**** Given information ****
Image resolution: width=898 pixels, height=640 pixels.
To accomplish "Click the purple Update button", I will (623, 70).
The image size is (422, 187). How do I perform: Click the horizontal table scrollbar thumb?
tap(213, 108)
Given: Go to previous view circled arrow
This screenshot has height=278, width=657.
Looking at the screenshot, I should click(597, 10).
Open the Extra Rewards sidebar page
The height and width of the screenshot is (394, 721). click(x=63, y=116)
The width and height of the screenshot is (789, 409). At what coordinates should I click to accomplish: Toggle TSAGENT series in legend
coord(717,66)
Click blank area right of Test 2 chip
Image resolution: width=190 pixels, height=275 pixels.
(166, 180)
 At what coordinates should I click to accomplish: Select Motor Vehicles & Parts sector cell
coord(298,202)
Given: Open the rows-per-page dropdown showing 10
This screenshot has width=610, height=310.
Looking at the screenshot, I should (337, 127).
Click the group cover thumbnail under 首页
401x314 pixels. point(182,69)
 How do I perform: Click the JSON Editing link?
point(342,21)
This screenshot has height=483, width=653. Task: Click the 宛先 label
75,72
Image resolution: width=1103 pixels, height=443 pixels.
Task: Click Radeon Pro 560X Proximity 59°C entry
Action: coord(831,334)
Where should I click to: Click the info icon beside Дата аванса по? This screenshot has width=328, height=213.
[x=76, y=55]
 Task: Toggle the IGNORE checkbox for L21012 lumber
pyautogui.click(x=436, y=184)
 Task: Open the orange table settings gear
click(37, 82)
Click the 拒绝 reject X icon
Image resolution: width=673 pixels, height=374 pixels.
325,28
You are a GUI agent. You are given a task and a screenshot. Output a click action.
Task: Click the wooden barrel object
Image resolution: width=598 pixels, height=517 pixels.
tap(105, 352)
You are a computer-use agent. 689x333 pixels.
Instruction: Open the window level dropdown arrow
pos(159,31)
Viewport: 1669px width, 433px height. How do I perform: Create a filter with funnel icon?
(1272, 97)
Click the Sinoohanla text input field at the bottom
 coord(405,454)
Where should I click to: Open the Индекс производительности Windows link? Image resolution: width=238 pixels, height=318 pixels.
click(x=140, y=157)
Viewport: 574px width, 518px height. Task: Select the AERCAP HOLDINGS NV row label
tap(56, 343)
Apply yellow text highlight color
****
- **Exercise description**
Output each record precisely as written.

- **Your solution**
Image resolution: width=898 pixels, height=640 pixels.
To accomplish "Click the purple Update button", I will (623, 70).
The image size is (422, 187). How do I perform: Click the horizontal table scrollbar thumb?
tap(213, 108)
Given: Go to previous view circled arrow
This screenshot has height=278, width=657.
Looking at the screenshot, I should click(597, 10).
Open the Extra Rewards sidebar page
The height and width of the screenshot is (394, 721). click(x=63, y=116)
The width and height of the screenshot is (789, 409). At what coordinates should I click to accomplish: Toggle TSAGENT series in legend
coord(717,66)
Click blank area right of Test 2 chip
Image resolution: width=190 pixels, height=275 pixels.
(166, 180)
 At what coordinates should I click to accomplish: Select Motor Vehicles & Parts sector cell
coord(298,202)
Given: Open the rows-per-page dropdown showing 10
This screenshot has width=610, height=310.
Looking at the screenshot, I should (337, 127).
Click the group cover thumbnail under 首页
401x314 pixels. point(182,69)
 How do I perform: Click the JSON Editing link?
point(342,21)
This screenshot has height=483, width=653. Task: Click the 宛先 label
75,72
Image resolution: width=1103 pixels, height=443 pixels.
Task: Click Radeon Pro 560X Proximity 59°C entry
Action: coord(831,334)
Where should I click to: Click the info icon beside Дата аванса по? This screenshot has width=328, height=213.
[x=76, y=55]
 Task: Toggle the IGNORE checkbox for L21012 lumber
pyautogui.click(x=436, y=184)
 Task: Open the orange table settings gear
click(37, 82)
Click the 拒绝 reject X icon
Image resolution: width=673 pixels, height=374 pixels.
325,28
You are a GUI agent. You are given a task and a screenshot. Output a click action.
Task: Click the wooden barrel object
Image resolution: width=598 pixels, height=517 pixels.
tap(105, 352)
You are a computer-use agent. 689x333 pixels.
Instruction: Open the window level dropdown arrow
pos(159,31)
Viewport: 1669px width, 433px height. How do I perform: Create a filter with funnel icon?
(1272, 97)
Click the Sinoohanla text input field at the bottom
 coord(405,454)
Where should I click to: Open the Индекс производительности Windows link? Image resolution: width=238 pixels, height=318 pixels.
click(x=140, y=157)
Viewport: 574px width, 518px height. Task: Select the AERCAP HOLDINGS NV row label
tap(56, 343)
Apply yellow text highlight color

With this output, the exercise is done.